Data for this exercise:
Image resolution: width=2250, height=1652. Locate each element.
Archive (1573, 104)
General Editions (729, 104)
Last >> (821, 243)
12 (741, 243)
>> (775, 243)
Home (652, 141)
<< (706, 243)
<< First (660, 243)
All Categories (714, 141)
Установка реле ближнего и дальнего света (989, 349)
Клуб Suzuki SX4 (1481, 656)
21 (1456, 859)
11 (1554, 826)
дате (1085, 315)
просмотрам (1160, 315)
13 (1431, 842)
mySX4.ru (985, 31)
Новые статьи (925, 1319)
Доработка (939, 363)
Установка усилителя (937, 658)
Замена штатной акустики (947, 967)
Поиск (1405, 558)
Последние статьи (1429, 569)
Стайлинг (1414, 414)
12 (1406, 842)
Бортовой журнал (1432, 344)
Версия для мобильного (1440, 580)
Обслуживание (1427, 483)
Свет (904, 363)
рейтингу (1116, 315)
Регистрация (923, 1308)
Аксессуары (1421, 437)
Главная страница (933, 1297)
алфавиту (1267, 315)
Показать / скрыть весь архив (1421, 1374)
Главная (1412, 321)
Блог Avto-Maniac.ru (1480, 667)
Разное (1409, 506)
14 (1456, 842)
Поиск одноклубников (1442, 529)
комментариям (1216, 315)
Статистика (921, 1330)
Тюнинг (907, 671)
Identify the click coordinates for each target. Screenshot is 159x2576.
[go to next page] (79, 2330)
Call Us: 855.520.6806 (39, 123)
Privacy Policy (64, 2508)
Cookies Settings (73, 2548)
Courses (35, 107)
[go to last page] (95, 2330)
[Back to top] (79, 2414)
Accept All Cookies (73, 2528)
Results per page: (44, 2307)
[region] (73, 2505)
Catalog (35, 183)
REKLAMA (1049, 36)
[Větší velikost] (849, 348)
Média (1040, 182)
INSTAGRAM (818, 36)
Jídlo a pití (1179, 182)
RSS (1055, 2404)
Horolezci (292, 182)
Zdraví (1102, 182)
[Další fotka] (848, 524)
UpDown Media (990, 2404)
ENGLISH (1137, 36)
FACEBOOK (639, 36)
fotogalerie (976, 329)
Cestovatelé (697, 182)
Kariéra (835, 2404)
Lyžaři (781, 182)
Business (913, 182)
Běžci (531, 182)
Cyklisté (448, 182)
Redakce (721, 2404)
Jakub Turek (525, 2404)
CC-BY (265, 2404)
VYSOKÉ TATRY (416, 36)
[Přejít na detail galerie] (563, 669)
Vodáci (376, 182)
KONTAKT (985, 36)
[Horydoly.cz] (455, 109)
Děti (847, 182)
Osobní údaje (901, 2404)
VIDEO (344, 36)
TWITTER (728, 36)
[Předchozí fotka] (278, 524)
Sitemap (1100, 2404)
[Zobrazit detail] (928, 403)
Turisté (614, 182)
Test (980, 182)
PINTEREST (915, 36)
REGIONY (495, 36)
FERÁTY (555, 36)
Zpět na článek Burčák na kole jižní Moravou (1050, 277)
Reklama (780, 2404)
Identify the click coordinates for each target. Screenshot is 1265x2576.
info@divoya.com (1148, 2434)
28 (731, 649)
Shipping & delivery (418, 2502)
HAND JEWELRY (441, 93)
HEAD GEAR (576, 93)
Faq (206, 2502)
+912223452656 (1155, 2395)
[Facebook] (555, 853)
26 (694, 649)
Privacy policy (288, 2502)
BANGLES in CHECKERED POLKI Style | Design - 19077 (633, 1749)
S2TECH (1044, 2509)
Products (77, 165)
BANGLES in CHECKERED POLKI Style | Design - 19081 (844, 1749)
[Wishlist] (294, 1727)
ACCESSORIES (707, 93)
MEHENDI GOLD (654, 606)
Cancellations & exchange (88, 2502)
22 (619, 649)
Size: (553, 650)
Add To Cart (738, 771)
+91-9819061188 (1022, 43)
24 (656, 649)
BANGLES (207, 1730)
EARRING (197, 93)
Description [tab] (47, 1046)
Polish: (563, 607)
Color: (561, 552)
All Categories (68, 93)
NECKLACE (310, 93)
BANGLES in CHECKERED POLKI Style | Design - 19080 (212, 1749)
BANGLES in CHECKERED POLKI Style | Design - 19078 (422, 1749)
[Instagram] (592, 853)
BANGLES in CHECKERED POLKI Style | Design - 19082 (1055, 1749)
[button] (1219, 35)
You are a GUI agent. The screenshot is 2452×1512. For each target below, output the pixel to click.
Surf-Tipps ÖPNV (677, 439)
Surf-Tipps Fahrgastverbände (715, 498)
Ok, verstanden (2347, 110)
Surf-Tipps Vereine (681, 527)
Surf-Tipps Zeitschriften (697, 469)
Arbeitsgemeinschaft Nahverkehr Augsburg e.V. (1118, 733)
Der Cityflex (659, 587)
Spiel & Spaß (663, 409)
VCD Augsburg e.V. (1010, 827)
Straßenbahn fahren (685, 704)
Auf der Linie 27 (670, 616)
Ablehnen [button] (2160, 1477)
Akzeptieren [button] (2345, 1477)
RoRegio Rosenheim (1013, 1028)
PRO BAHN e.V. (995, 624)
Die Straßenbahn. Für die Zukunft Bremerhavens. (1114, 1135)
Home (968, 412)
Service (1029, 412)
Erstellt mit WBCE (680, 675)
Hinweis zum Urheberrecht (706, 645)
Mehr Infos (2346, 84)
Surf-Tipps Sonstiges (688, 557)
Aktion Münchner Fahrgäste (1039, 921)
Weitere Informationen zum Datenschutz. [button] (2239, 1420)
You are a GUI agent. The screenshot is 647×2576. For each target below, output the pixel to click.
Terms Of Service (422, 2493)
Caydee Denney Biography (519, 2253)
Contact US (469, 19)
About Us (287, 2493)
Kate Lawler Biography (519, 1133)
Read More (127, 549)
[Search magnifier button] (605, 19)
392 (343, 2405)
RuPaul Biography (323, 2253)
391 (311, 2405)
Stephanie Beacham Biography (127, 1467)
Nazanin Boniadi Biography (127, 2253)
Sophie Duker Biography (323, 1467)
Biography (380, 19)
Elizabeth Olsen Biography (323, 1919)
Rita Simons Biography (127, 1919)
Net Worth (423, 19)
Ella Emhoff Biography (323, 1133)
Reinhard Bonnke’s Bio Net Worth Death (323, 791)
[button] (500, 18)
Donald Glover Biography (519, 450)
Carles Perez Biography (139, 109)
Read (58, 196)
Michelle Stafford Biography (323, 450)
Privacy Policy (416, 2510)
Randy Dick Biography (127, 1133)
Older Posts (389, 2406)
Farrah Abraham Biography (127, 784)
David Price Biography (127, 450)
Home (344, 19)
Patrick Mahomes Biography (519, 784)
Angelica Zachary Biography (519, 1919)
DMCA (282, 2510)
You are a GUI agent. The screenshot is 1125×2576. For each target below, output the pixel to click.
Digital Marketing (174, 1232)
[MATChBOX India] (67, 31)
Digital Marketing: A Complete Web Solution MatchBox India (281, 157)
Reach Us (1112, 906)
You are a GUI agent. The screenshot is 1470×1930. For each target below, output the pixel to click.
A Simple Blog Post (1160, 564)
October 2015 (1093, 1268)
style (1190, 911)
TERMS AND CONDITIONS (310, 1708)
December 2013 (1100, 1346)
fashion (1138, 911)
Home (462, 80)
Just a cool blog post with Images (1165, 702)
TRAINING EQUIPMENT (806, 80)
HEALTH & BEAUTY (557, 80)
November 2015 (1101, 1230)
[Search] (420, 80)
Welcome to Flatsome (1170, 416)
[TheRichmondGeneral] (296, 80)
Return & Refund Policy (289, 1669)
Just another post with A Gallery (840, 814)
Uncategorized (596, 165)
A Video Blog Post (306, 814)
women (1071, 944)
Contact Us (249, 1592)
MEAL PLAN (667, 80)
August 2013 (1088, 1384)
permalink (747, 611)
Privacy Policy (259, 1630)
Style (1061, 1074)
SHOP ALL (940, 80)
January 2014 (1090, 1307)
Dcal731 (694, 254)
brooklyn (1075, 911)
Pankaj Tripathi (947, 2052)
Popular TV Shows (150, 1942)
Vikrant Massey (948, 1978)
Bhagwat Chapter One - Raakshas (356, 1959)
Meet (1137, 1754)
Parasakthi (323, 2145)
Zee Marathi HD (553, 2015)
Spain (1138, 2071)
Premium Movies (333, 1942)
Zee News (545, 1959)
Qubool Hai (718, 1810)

Work to complete: Nothing but a number is expected: how many lines in the listing above contain "Worth"?

Solution below: 2